One of my well-informed sources tells me that Shenzhen-listed IT outsourcing firm Beyondsoft (Shenzhen: 002649) is weighing a bid for rival Camelot Information Systems (NYSE: CIS), in what would be an interesting twist to the ongoing exodus of Chinese firms from US stock exchanges. If this information is true, it could mean we may start to see some bidding wars among private buyers for the growing number of Chinese firms that are abandoning their New York listings due to low valuations.
The growing number of de-listing plans includes 2 basic types. The more common type so far has seen management-led groups team up with private equity to make privatization bids, usually at about a 15-30 percent premium to the company’s stock price. Companies that fall into this category include Camelot, which announced a privatization plan in March, as well as its main rival Pactera (Nasdaq: PACT), which announced its own similar plan last month. (previous post)
A second group of companies has received unsolicited offers from third-party investors, again usually offering a premium in the 15-30 percent range. Companies in this category include telecoms software maker AsiaInfo-Linkage (Nasdaq: ASIA), which announced an offer earlier this year (previous post), and smartphone chip maker Spreadtrum (Nasdaq: SPRD), which announced it had received an offer just late last week. (previous post)
With all that background in mind, let’s take a closer look at this potential Beyondsoft bid and what it might mean for Camelot’s existing privatization offer and for other similar de-listing bids in general.
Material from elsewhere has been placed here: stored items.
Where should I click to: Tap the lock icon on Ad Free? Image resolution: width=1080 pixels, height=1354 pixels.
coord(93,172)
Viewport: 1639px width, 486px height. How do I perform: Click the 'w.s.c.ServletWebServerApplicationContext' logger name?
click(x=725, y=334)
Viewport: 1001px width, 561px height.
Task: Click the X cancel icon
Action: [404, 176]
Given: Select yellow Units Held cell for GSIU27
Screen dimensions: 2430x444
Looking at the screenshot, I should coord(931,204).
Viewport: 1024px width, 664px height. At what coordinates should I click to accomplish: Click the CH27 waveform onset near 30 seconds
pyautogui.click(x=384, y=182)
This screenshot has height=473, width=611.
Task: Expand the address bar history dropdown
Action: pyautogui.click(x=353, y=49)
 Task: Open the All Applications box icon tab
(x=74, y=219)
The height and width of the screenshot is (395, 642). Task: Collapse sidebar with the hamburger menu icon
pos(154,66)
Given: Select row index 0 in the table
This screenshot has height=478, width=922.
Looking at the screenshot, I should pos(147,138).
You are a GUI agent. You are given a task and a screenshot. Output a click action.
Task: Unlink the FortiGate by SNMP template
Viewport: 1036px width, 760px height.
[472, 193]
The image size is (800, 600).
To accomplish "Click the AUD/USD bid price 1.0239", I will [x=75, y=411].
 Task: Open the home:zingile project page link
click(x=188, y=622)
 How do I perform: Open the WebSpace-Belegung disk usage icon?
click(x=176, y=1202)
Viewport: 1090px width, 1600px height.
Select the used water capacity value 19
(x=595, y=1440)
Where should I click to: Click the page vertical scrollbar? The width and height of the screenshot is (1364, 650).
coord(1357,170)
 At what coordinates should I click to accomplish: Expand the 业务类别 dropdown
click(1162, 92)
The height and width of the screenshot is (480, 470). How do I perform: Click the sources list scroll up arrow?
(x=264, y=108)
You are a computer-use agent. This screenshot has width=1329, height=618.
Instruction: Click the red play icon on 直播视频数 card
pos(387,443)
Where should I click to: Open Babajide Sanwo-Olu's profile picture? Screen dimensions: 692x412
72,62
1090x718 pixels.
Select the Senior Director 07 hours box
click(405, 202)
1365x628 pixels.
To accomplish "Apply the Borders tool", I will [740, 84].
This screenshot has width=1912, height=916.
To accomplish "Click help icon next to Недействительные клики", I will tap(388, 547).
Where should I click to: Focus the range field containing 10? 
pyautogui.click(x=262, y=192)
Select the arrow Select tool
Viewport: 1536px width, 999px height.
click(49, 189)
Under its initial privatization offer announced 3 months ago, a group of Camelot managers had teamed up with an unnamed financial institution to offer $1.85 for each of Camelot’s American Depositary Share (ADS).
That price represented a 23 percent premium to Camelot’s price at the time, but was still well below the highs of $25 the stock reached during headier days shortly after its 2010 IPO. The stock last closed at $1.73, indicating investors are still unsure if Camelot will actually close a deal.
Meantime, Beyondsoft is one of China’s better run and more aggressive IT outsourcing firms, and should easily have the resources to make a superior bid for Camelot if it wants to. Beyondsoft made headlines last year when it announced plans to buy Achievo Corp’s Asia-based assets in Japan and the Chinese cities of Beijing, Shanghai and Chengdu for $56 million. (previous post) A Camelot acquisition would be in a similar range, since the company’s current market capitalization is $80 million.
If my source is correct, then I wouldn’t be surprised to see Beyondsoft make a counter bid for Camelot in the next month or two, most likely at a higher price than the previous $1.85 offer. Such an offer would mark one of the first public bidding wars to break out for these privatizing firms, and could presage some similar offers as cash-rich buyers look to snap up some these privatizing companies at bargain prices.
Another bidding war took place behind the scenes for AsiaInfo-Linkage, which hired a financial adviser to consider counter offers after receiving an initial bid from a unit of Chinese conglomerate CITIC more than a year ago. Other private equity buyers that had reportedly expressed an interest in AsiaInfo included TPG, Silverlake and Primavera, though AsiaInfo ultimately chose to sell itself to the CITIC group.
I don’t know enough about internal politics at many of the de-listing companies to say which could possibly receive rival offers in their march to privatization. But I wouldn’t be surprised to see 2 or 3 such groups join Beyondsoft in making rival bids for some of these privatizing companies in the second half of this year.
Bottom line: Beyondsoft’s interest in making a bid for Camelot could presage a new wave of bidding wars for privatizing US-listed Chinese firms in the second half of 2013.